Charlotte Mary Yonge (1823-1901) was a highly popular and prolific author in the Victorian period whose work is now largely forgotten and hard to find in print. Her most notable work is “The Heir Of Radclyffe” from 1853. I discovered I could buy very cheaply off Amazon the mammoth complete works in a Delphi Classics Kindle edition. This contains all 53 (!) novels (so plenty of reading there then), together with her shorter fiction, plays and non-fiction. Yonge certainly stuck with this writing game for as well as all these publications she also edited a magazine “The Monthly Packet” for almost fifty years
Charlotte lived all her life in Otterbourne in Hampshire and was involved in a bustling village life and, inspired by her local vicar, in the Oxford Movement, which had High Church sympathies and developed into what we would refer to today as Anglo-Catholicism.

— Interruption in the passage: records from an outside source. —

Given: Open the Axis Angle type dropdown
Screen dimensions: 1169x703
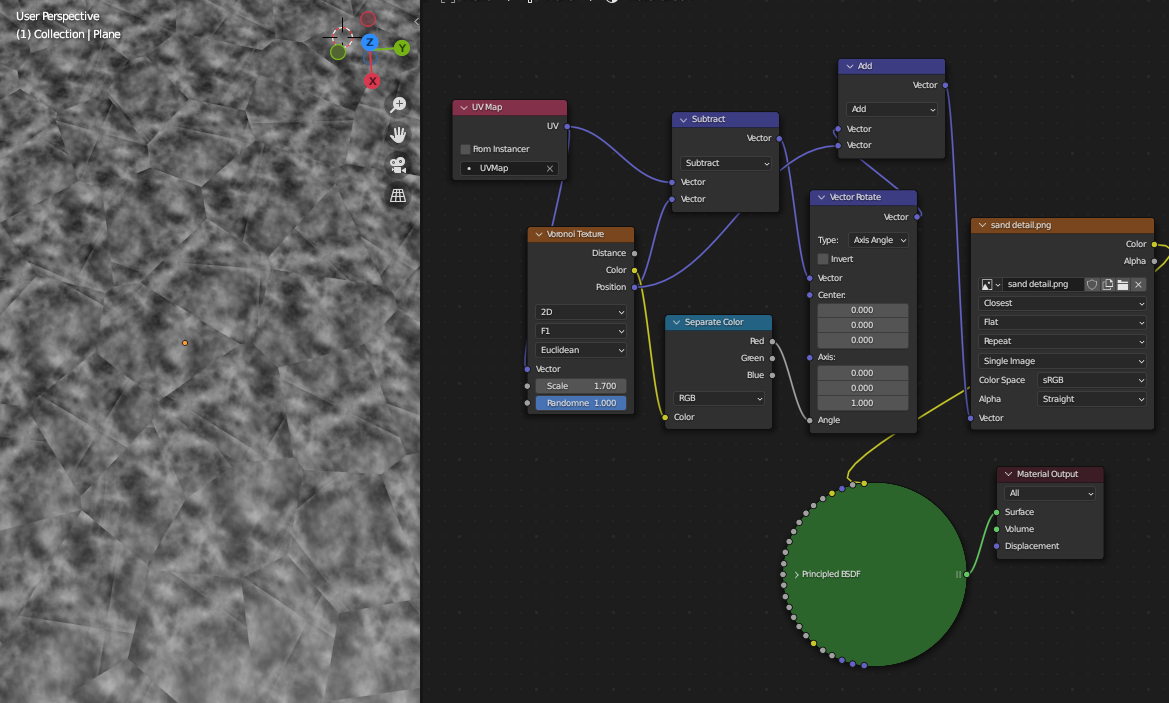Looking at the screenshot, I should [x=878, y=240].
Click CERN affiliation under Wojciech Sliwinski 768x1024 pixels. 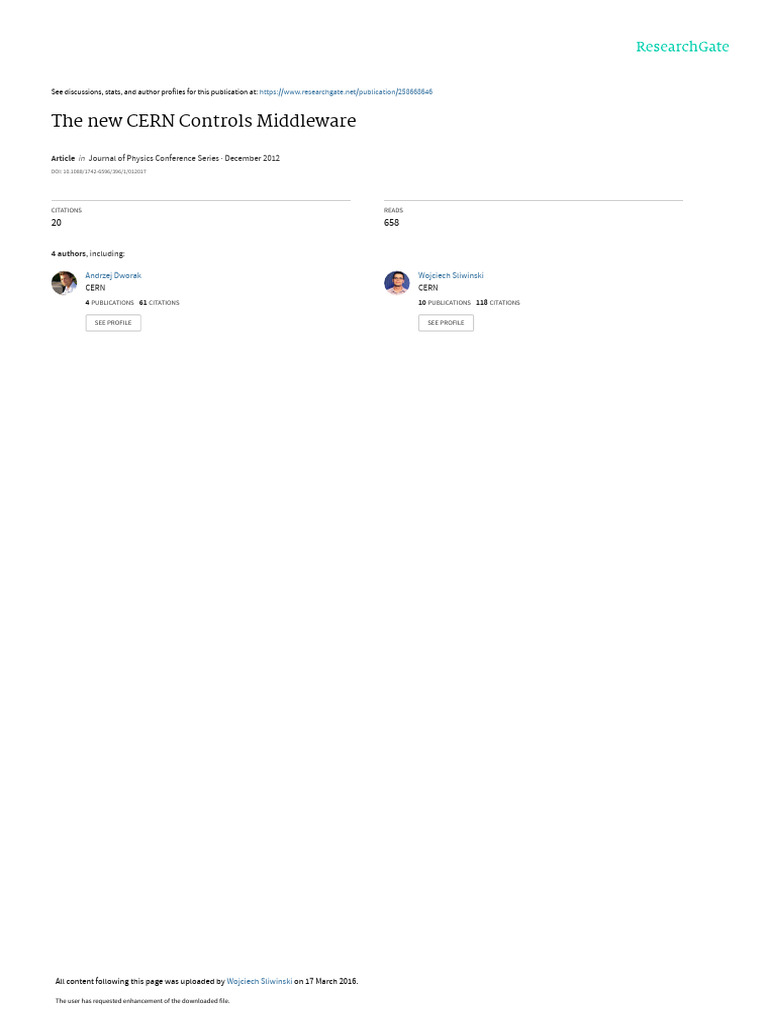428,287
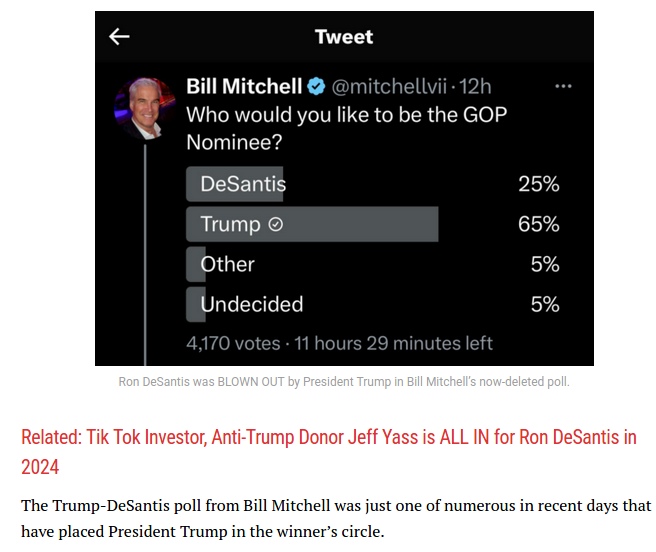Image resolution: width=656 pixels, height=552 pixels.
Task: Open the three-dot more options menu
Action: pyautogui.click(x=563, y=86)
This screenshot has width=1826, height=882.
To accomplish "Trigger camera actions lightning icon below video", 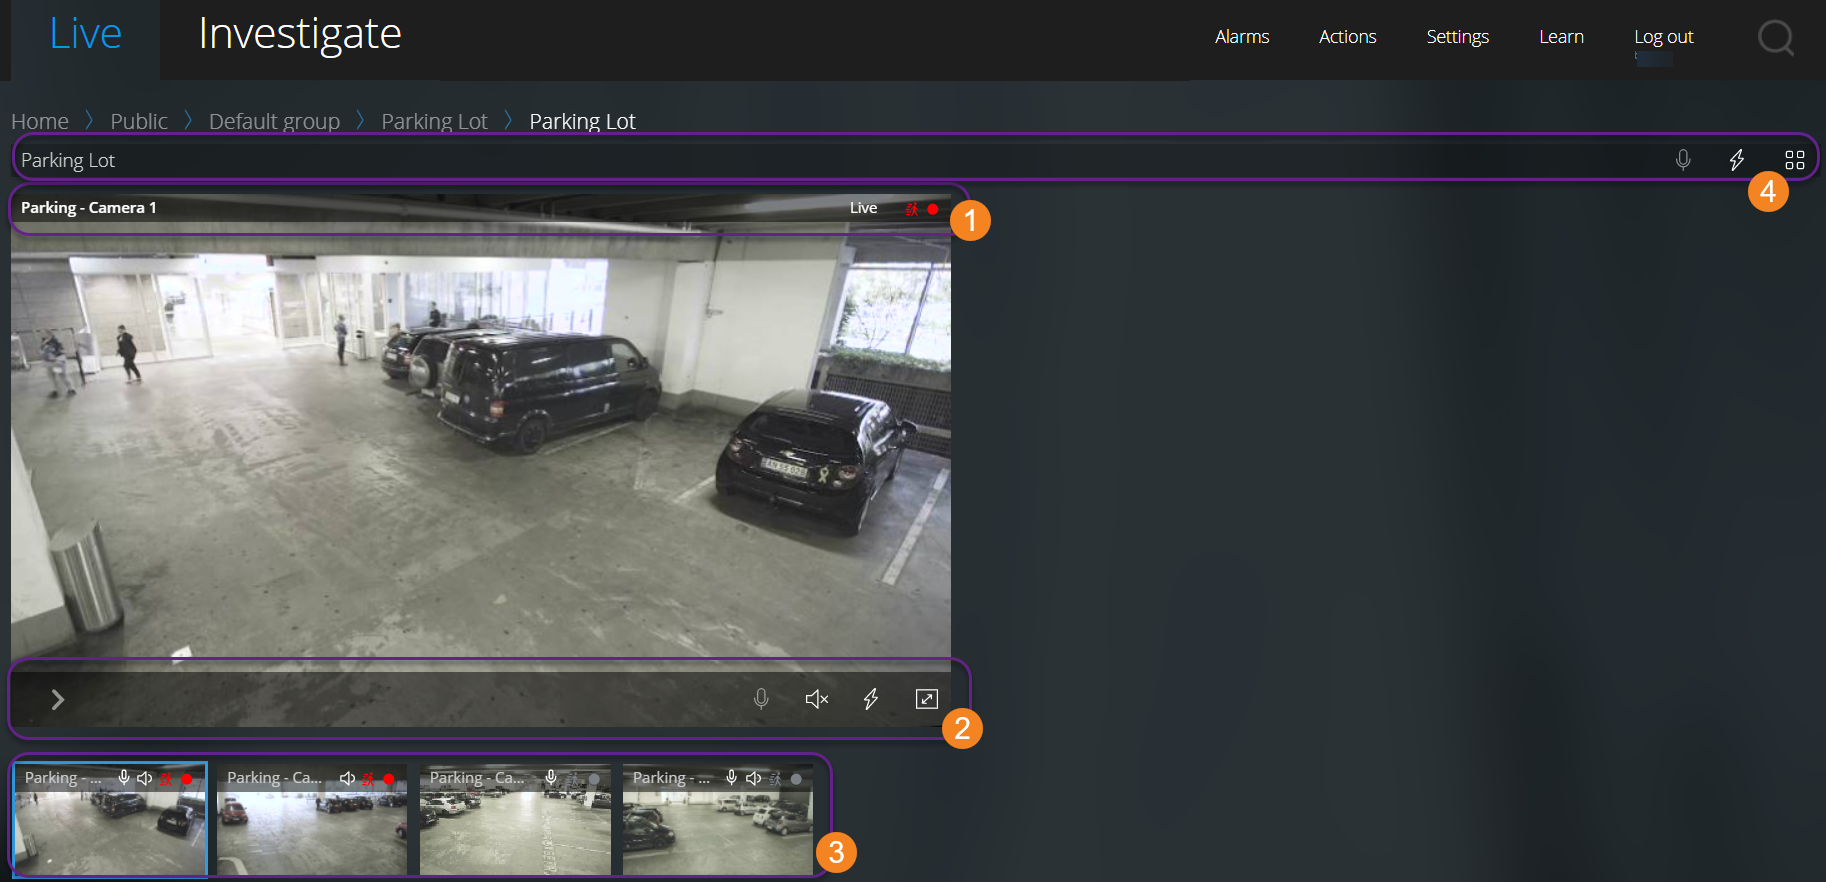I will 871,699.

“Abbeychurch” is one of her earliest works published when she was barely in her twenties. The fictional town of Abbeychurch St Marys is in need of a new place of worship as the town is developing with more properties being built. The novel begins with preparations for the consecration of this new church.
Relations of the Reverend Woodbourne gather together for this celebration. The central characters are the three daughters from his first marriage, especially Lizzie, a live wire who pals up with her cousin Anne for many of the discussions that take place throughout the novel. The tone is light throughout, there’s a lot of chat between all the girls mostly about family but it also wanders off in directions that would not mean much to the average modern reader, on fictional characters and historical figures, at some length, for instance. There’s also an extended section about a parlour game which wouldn’t be hard for most modern readers to skip over. The girls’ love of chivalry leads them into making a decision which pits the more uncertain future of the town against the conservatism of the present.
Not a lot happens, in fact, although we get build-up to the consecration and analysis afterwards the actual event is dispensed with in a couple of sentences. Given the author’s strong beliefs perhaps she felt she could not do this momentous sober event justice with her rather fluttering set of lead characters. There is an unexpected fatality but nobody seems to take it that seriously.
This is a light, fluffy entertaining read which would be a good introduction to this author who I would imagine would have more substantial offerings amongst her work.